As bolsas da Ásia avançaram nesta quarta-feira, mesmo com o ressurgimento das preocupações em relação à inteligência artificial (IA), que têm impactado os mercados internacionais. Os mercados da China continental, Hong Kong, Singapura, Taiwan e Coreia do Sul estiveram fechados devido aos feriados do Ano-Novo Lunar.
O índice Nikkei 225 do Japão fechou em alta de 1,02%, a 57.143,84 pontos, interrompendo uma sequência de três quedas, enquanto o S&P/ASX200 da Austrália avançou 0,54%, aos 9.007,0 pontos. O tom positivo na região seguiu uma sessão morna em Wall Street, onde os investidores avaliavam as perspectivas do boom da IA.
As preocupações sobre os investimentos excessivos em IA e o impacto que essa tecnologia emergente pode ter nos mercados de trabalho têm gerado cautela entre os investidores nas últimas semanas. Segundo analistas do NAB, “a incerteza em torno da IA continua sendo uma fonte de volatilidade, tanto pela dificuldade de avaliar quais empresas de IA serão vencedoras ou perdedoras, quanto pelo impacto que a IA pode ter em outras empresas e setores da economia”.
Enquanto isso, o índice do dólar DXY, que mede o desempenho da moeda americana frente a uma cesta de divisas fortes, subiu levemente durante o pregão asiático, atingindo 97,22. A moeda, tradicionalmente considerada um porto seguro, manteve-se firme, à medida que os riscos geopolíticos deixavam os mercados em alerta. Os investidores aguardam a divulgação da ata da reunião de janeiro do Federal Reserve (Fed), prevista para mais tarde nesta quarta-feira, em busca de sinais sobre a trajetória dos juros.
O dólar neozelandês recuou após o Banco Central da Nova Zelândia manter a taxa de juros em 2,25% em sua primeira reunião do ano, sinalizando que a política monetária deve permanecer acomodatícia por algum tempo.
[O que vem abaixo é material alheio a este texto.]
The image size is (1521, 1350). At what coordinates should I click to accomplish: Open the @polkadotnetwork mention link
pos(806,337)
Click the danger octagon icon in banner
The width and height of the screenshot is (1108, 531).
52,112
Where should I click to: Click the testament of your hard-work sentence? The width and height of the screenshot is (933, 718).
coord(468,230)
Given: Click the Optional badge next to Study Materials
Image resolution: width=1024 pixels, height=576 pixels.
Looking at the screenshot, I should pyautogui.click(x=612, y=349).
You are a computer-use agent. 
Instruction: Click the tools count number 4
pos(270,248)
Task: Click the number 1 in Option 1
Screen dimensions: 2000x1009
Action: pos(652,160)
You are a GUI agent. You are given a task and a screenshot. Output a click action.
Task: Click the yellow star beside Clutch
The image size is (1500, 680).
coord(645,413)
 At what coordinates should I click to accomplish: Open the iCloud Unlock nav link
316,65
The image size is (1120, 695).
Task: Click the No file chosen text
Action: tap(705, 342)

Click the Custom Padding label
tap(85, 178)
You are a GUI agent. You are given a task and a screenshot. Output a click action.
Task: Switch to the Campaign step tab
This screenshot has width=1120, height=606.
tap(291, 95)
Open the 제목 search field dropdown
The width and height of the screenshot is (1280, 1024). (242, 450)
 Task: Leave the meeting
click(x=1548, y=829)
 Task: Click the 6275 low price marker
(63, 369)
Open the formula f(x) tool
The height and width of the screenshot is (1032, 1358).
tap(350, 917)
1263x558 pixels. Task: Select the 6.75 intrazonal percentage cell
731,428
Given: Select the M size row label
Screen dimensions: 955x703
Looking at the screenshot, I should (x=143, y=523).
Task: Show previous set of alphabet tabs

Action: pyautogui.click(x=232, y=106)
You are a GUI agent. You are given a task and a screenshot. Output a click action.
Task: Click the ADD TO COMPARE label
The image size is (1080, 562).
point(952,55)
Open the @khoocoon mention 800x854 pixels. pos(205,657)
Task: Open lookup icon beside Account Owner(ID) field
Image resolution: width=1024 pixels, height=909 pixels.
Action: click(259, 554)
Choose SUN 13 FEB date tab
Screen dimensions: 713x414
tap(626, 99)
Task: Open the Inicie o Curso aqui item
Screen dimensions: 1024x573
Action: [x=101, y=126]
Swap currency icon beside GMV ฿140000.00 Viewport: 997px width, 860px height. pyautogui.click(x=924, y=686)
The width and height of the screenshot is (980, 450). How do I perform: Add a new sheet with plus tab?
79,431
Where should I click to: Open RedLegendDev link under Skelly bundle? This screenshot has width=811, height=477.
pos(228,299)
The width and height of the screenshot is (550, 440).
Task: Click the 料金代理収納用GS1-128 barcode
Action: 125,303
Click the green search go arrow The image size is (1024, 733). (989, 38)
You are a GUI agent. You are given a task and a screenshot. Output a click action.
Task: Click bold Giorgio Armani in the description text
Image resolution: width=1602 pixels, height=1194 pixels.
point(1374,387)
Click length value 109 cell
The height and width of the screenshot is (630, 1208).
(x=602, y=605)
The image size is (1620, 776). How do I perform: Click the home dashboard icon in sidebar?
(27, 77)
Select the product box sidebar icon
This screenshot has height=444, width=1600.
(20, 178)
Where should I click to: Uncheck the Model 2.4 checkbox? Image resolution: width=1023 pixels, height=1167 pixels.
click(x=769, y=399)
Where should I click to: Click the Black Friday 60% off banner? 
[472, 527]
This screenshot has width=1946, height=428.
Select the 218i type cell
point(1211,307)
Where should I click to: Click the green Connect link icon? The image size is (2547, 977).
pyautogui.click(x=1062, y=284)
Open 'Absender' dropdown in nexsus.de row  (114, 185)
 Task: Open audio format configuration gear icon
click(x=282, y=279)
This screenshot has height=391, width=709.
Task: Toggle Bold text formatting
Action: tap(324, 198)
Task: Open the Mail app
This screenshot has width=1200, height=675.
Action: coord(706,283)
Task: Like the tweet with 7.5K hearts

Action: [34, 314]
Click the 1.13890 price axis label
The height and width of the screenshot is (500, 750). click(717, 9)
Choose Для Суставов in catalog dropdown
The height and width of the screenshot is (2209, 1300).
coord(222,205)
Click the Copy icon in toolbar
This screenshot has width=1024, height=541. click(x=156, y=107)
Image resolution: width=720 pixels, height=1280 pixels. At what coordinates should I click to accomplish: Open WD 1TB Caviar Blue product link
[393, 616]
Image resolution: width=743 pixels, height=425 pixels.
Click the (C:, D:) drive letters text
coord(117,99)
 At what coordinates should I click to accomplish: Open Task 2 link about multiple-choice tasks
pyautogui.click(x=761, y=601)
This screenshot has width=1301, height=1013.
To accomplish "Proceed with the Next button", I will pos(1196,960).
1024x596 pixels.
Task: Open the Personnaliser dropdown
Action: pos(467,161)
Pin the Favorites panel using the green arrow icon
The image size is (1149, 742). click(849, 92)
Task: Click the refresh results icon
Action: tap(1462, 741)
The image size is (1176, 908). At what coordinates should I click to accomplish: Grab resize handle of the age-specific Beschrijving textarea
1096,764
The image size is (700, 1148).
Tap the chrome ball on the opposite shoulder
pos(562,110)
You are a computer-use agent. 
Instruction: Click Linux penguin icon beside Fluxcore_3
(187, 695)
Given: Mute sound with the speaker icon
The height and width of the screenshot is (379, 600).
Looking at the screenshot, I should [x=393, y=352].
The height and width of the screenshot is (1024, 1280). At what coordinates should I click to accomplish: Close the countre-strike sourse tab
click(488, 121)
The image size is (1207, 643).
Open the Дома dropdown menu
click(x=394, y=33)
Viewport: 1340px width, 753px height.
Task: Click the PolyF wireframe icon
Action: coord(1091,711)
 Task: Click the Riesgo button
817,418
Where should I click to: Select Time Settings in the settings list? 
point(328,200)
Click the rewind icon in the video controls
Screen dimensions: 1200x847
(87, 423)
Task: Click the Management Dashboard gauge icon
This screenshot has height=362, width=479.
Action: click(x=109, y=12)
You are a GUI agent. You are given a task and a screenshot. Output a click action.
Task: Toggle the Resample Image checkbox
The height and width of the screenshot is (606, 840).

Por fim, a emissão anual de títulos do Japão deve saltar 28% dentro de três anos, devido ao aumento dos custos de financiamento da dívida, conforme informou a Reuters na terça-feira, citando uma estimativa do Ministério das Finanças. O país precisará emitir até 38 trilhões de ienes (US$ 248,3 bilhões) em títulos no ano fiscal de 2029 para cobrir um déficit causado por gastos superiores às receitas tributárias, superando os 29,6 trilhões de ienes previstos para o ano fiscal de 2026.
Opinião
A volatilidade nos mercados asiáticos reflete a incerteza global em torno da inteligência artificial e suas repercussões econômicas.